Metabotropic glutamate receptors and cell-type-specific vulnerability in the striatum: implication for ischemia and Huntington's disease.

Differential sensitivity to glutamate has been proposed to contribute to the cell-type-specific vulnerability observed in neurological disorders affecting the striatum such as Huntington's disease (HD) and global ischemia. Under these pathological conditions striatal spiny neurons are selectively lost while large aspiny (LA) cholinergic interneurons are spared. We studied the electrophysiological effects of metabotropic glutamate receptor (mGluR) activation in striatal spiny neurons and LA interneurons in order to define the role of these receptors in the pathophysiology of the striatum. DCG-IV and L-SOP, agonists for group II and III mGluRs respectively, produced a presynaptic inhibitory effect on corticostriatal glutamatergic excitatory synaptic potentials in both spiny neurons and LA interneurons. Activation of group I mGluRs by the selective agonist 3,5-DHPG produced no detectable effects on membrane properties and glutamatergic synaptic transmission in spiny neurons while it caused a slow membrane depolarization in LA interneurons coupled to increased input resistance. In combined electrophysiological and microfluorometric recordings, 3,5-DHPG strongly enhanced membrane depolarizations and intracellular Ca2+ accumulation induced by NMDA applications in spiny neurons but not in LA interneurons.
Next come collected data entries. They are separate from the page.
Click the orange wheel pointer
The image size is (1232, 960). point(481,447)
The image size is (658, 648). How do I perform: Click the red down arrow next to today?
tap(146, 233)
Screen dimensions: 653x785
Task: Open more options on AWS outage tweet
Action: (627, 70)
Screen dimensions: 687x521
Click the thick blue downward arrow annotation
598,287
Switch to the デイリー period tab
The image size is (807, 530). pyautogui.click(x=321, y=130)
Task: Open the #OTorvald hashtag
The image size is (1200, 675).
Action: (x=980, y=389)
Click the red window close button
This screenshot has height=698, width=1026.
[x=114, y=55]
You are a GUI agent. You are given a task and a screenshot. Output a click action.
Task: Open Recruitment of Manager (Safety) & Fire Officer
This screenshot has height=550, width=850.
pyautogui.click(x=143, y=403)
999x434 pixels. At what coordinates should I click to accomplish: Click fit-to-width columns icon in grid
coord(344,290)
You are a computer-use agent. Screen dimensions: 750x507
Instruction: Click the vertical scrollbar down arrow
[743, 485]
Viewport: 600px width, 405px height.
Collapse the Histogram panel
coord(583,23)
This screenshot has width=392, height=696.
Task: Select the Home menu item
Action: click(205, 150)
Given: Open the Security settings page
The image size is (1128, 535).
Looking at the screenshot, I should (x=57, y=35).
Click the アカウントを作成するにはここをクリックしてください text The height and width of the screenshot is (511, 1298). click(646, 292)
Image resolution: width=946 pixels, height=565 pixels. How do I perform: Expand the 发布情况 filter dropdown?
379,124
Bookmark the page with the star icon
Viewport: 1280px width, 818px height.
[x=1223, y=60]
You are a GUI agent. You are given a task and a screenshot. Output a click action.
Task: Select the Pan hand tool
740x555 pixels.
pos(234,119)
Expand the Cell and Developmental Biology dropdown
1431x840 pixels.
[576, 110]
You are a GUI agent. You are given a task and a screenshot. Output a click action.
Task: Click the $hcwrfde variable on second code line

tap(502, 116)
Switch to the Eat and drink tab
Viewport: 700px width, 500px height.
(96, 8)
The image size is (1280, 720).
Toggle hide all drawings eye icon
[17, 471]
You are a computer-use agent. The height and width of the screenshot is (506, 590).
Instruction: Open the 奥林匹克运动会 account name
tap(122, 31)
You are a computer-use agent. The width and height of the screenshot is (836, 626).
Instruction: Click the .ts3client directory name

Activation of protein kinase C (PKC) by phorbol 12,13-diacetate mimicked this latter action of 3,5-DHPG while the facilitatory effect of 3,5-DHPG was prevented by calphostin C, an inhibitor of PKC. These data indicate that a positive interaction between NMDA receptors and group I mGluRs, via PKC activation, is differently expressed in these two neuronal subtypes. Our data also suggest that differential effects of the activation of group I mGluRs, but not of group II and III mGluRs, might partially account for the selective vulnerability to excitotoxic damage observed within the striatum.